§ PROBLEM REQUIREMENTS
Write out again, unchanged, the line that has "Given: Select the Tapes & Labels label" and each following line through the end of the entries below; leave pictures out.

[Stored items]
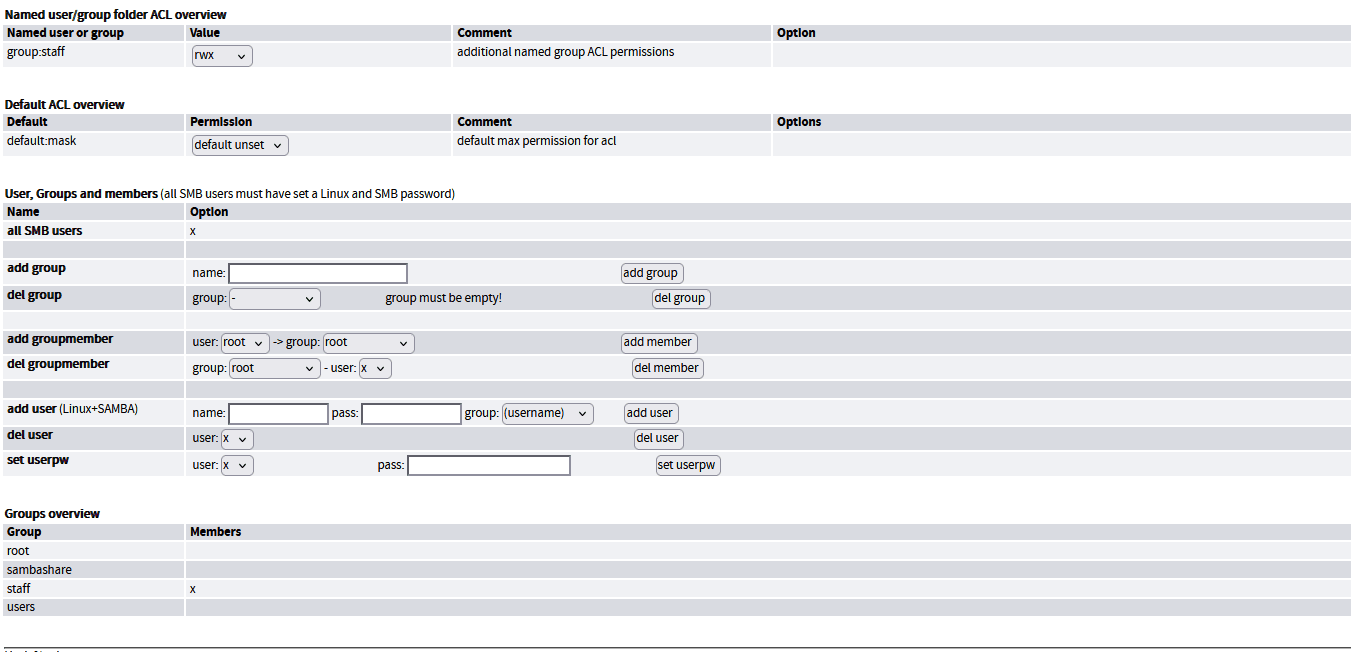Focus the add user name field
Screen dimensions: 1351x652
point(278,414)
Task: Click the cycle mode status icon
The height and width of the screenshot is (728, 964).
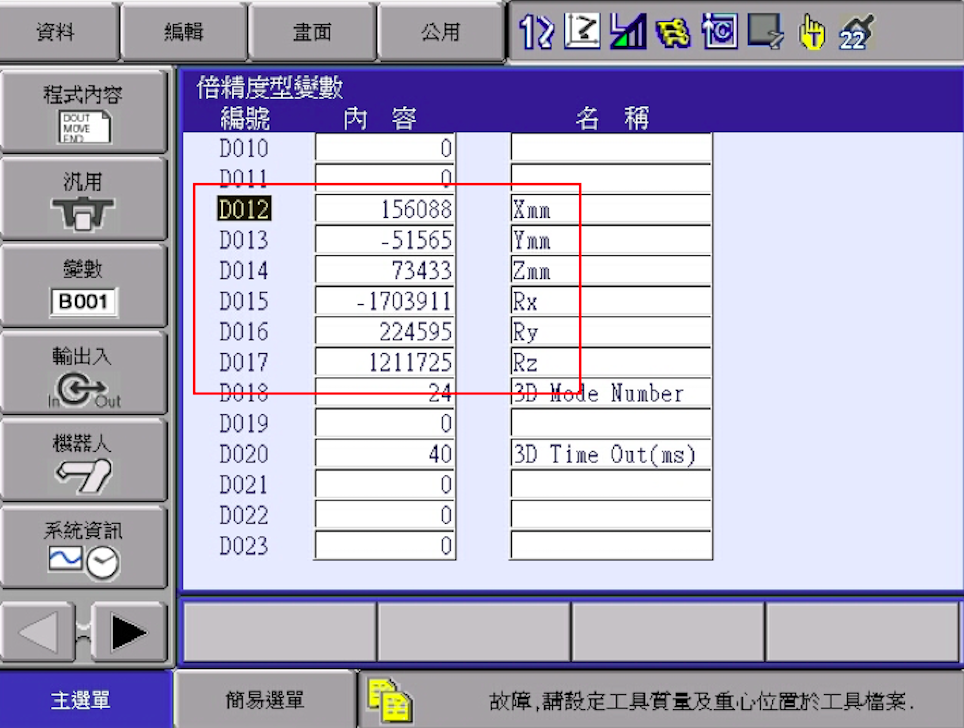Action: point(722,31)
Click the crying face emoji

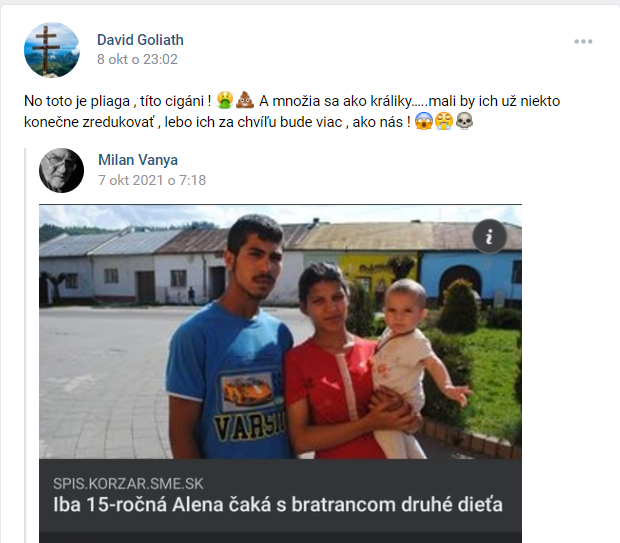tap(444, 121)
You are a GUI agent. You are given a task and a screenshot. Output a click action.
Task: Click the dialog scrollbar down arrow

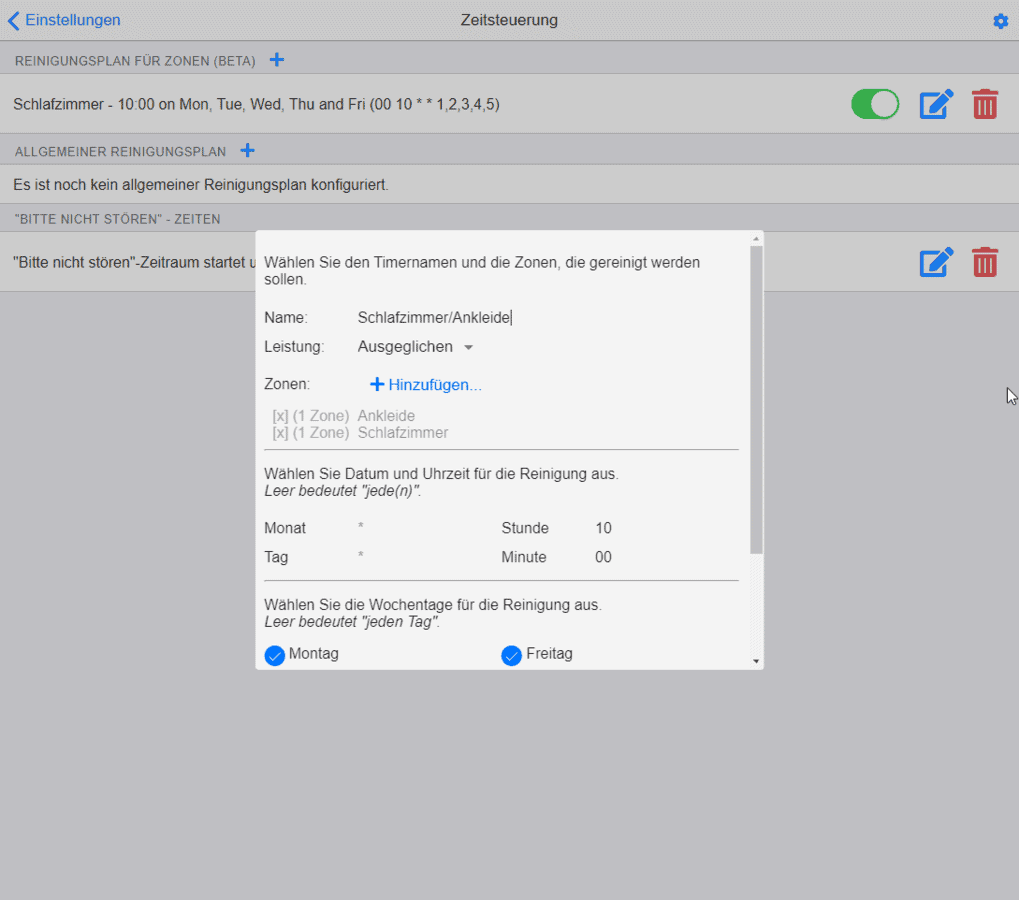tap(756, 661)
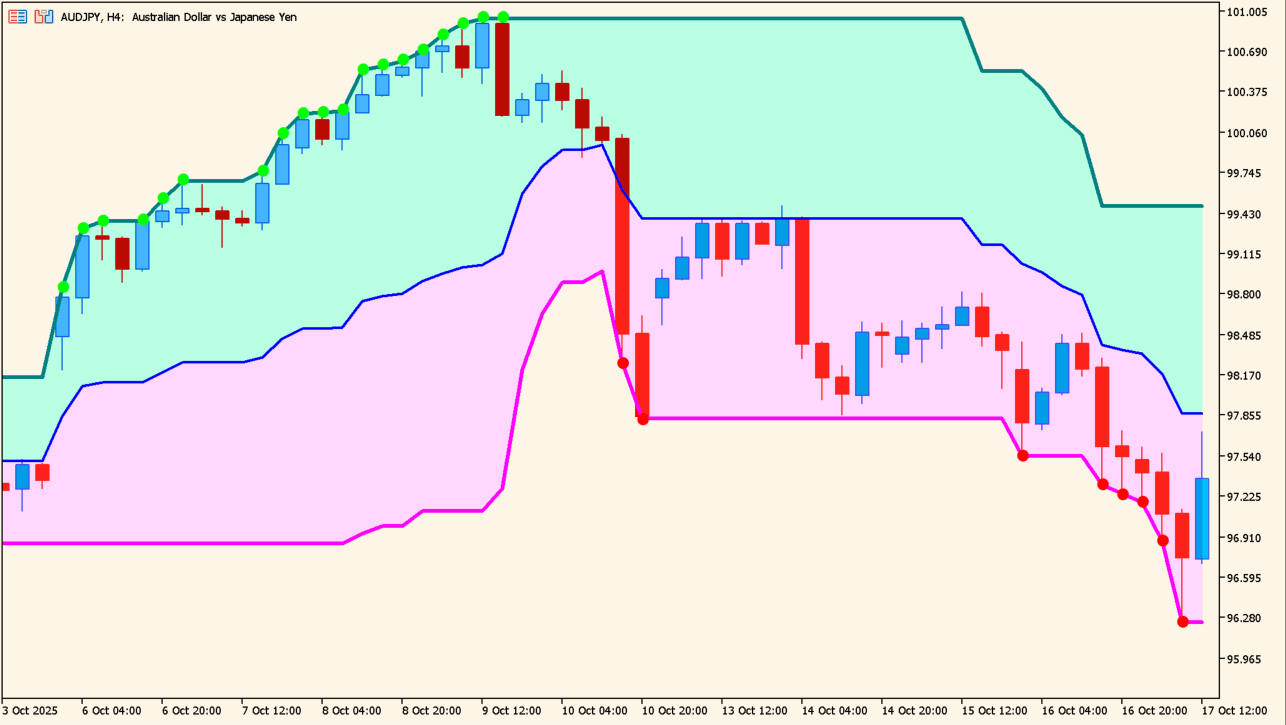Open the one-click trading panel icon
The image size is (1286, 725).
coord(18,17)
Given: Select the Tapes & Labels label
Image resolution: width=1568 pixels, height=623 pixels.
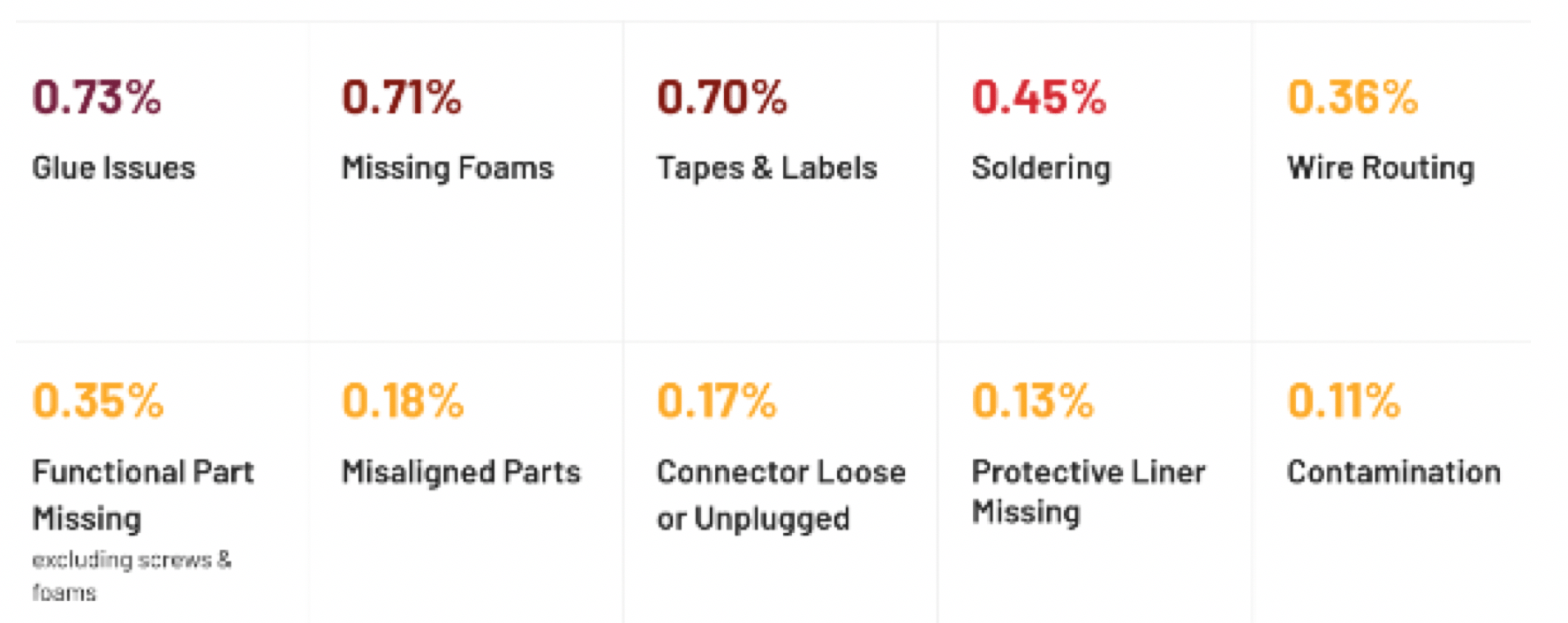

§ THE COMPLETED TASK
Given: Select the Tapes & Labels label
Image resolution: width=1568 pixels, height=623 pixels.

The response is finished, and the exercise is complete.